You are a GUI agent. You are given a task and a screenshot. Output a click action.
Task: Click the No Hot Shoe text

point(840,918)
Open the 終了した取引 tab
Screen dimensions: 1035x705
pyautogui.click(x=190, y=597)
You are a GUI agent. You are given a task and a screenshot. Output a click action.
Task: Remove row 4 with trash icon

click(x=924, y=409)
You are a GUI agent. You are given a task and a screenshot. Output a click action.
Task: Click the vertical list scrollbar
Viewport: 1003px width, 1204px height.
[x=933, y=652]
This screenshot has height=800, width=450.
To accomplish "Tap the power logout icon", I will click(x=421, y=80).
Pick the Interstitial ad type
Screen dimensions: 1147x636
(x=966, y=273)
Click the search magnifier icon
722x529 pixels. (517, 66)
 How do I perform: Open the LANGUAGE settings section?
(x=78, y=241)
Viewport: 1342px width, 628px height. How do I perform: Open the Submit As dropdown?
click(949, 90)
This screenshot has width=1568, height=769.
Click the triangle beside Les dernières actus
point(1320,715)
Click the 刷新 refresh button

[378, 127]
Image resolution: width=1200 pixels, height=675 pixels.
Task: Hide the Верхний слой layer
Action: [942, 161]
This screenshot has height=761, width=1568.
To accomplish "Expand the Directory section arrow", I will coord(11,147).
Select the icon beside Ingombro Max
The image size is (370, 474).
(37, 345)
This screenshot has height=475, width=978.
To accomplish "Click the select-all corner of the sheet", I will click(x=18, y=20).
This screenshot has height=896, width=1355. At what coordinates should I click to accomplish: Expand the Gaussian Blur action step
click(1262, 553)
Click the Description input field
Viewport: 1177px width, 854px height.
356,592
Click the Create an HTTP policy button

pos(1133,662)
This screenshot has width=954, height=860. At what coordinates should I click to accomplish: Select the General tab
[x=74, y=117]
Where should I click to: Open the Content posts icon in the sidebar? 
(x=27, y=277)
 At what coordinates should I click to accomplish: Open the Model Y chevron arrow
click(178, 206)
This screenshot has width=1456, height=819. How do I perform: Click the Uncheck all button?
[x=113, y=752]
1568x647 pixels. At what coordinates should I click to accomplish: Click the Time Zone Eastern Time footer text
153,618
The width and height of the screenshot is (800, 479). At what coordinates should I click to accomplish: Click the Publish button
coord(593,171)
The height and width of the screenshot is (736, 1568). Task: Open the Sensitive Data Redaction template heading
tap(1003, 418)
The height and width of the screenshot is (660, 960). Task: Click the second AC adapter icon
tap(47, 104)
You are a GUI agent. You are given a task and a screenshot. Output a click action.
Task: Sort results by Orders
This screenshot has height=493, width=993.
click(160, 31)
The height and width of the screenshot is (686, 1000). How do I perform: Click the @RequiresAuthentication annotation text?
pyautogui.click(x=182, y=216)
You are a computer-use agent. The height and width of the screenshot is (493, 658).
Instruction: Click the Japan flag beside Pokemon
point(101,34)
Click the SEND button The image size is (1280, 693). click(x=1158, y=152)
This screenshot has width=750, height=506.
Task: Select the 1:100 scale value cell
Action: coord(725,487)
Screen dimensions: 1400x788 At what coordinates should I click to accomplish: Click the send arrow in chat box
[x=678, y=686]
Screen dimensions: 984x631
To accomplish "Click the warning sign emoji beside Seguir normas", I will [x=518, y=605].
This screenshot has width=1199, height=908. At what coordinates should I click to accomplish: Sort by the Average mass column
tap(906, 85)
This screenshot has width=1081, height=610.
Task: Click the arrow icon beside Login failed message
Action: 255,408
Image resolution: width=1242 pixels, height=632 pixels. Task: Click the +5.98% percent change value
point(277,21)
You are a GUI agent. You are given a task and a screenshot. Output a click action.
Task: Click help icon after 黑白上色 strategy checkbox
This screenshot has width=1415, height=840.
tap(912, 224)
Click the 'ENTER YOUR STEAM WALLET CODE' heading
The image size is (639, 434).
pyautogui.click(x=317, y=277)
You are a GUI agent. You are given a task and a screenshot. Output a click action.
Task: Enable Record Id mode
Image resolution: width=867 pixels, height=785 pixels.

____

Work request
Copy out the data shown above without altering anything.

Written response
You are a GUI agent. You are given a task and a screenshot. Output a click action.
Task: Click the No Hot Shoe text

point(840,918)
Open the 終了した取引 tab
Screen dimensions: 1035x705
pyautogui.click(x=190, y=597)
You are a GUI agent. You are given a task and a screenshot. Output a click action.
Task: Remove row 4 with trash icon

click(x=924, y=409)
You are a GUI agent. You are given a task and a screenshot. Output a click action.
Task: Click the vertical list scrollbar
Viewport: 1003px width, 1204px height.
[x=933, y=652]
This screenshot has height=800, width=450.
To accomplish "Tap the power logout icon", I will click(x=421, y=80).
Pick the Interstitial ad type
Screen dimensions: 1147x636
(x=966, y=273)
Click the search magnifier icon
722x529 pixels. (517, 66)
 How do I perform: Open the LANGUAGE settings section?
(x=78, y=241)
Viewport: 1342px width, 628px height. How do I perform: Open the Submit As dropdown?
click(949, 90)
This screenshot has width=1568, height=769.
Click the triangle beside Les dernières actus
point(1320,715)
Click the 刷新 refresh button

[378, 127]
Image resolution: width=1200 pixels, height=675 pixels.
Task: Hide the Верхний слой layer
Action: [942, 161]
This screenshot has height=761, width=1568.
To accomplish "Expand the Directory section arrow", I will coord(11,147).
Select the icon beside Ingombro Max
The image size is (370, 474).
(37, 345)
This screenshot has height=475, width=978.
To accomplish "Click the select-all corner of the sheet", I will click(x=18, y=20).
This screenshot has height=896, width=1355. At what coordinates should I click to accomplish: Expand the Gaussian Blur action step
click(1262, 553)
Click the Description input field
Viewport: 1177px width, 854px height.
356,592
Click the Create an HTTP policy button

pos(1133,662)
This screenshot has width=954, height=860. At what coordinates should I click to accomplish: Select the General tab
[x=74, y=117]
Where should I click to: Open the Content posts icon in the sidebar? 
(x=27, y=277)
 At what coordinates should I click to accomplish: Open the Model Y chevron arrow
click(178, 206)
This screenshot has width=1456, height=819. How do I perform: Click the Uncheck all button?
[x=113, y=752]
1568x647 pixels. At what coordinates should I click to accomplish: Click the Time Zone Eastern Time footer text
153,618
The width and height of the screenshot is (800, 479). At what coordinates should I click to accomplish: Click the Publish button
coord(593,171)
The height and width of the screenshot is (736, 1568). Task: Open the Sensitive Data Redaction template heading
tap(1003, 418)
The height and width of the screenshot is (660, 960). Task: Click the second AC adapter icon
tap(47, 104)
You are a GUI agent. You are given a task and a screenshot. Output a click action.
Task: Sort results by Orders
This screenshot has height=493, width=993.
click(160, 31)
The height and width of the screenshot is (686, 1000). How do I perform: Click the @RequiresAuthentication annotation text?
pyautogui.click(x=182, y=216)
You are a computer-use agent. The height and width of the screenshot is (493, 658).
Instruction: Click the Japan flag beside Pokemon
point(101,34)
Click the SEND button The image size is (1280, 693). click(x=1158, y=152)
This screenshot has width=750, height=506.
Task: Select the 1:100 scale value cell
Action: coord(725,487)
Screen dimensions: 1400x788 At what coordinates should I click to accomplish: Click the send arrow in chat box
[x=678, y=686]
Screen dimensions: 984x631
To accomplish "Click the warning sign emoji beside Seguir normas", I will [x=518, y=605].
This screenshot has width=1199, height=908. At what coordinates should I click to accomplish: Sort by the Average mass column
tap(906, 85)
This screenshot has width=1081, height=610.
Task: Click the arrow icon beside Login failed message
Action: 255,408
Image resolution: width=1242 pixels, height=632 pixels. Task: Click the +5.98% percent change value
point(277,21)
You are a GUI agent. You are given a task and a screenshot. Output a click action.
Task: Click help icon after 黑白上色 strategy checkbox
This screenshot has width=1415, height=840.
tap(912, 224)
Click the 'ENTER YOUR STEAM WALLET CODE' heading
The image size is (639, 434).
pyautogui.click(x=317, y=277)
You are a GUI agent. You are given a task and a screenshot. Output a click action.
Task: Enable Record Id mode
Image resolution: width=867 pixels, height=785 pixels.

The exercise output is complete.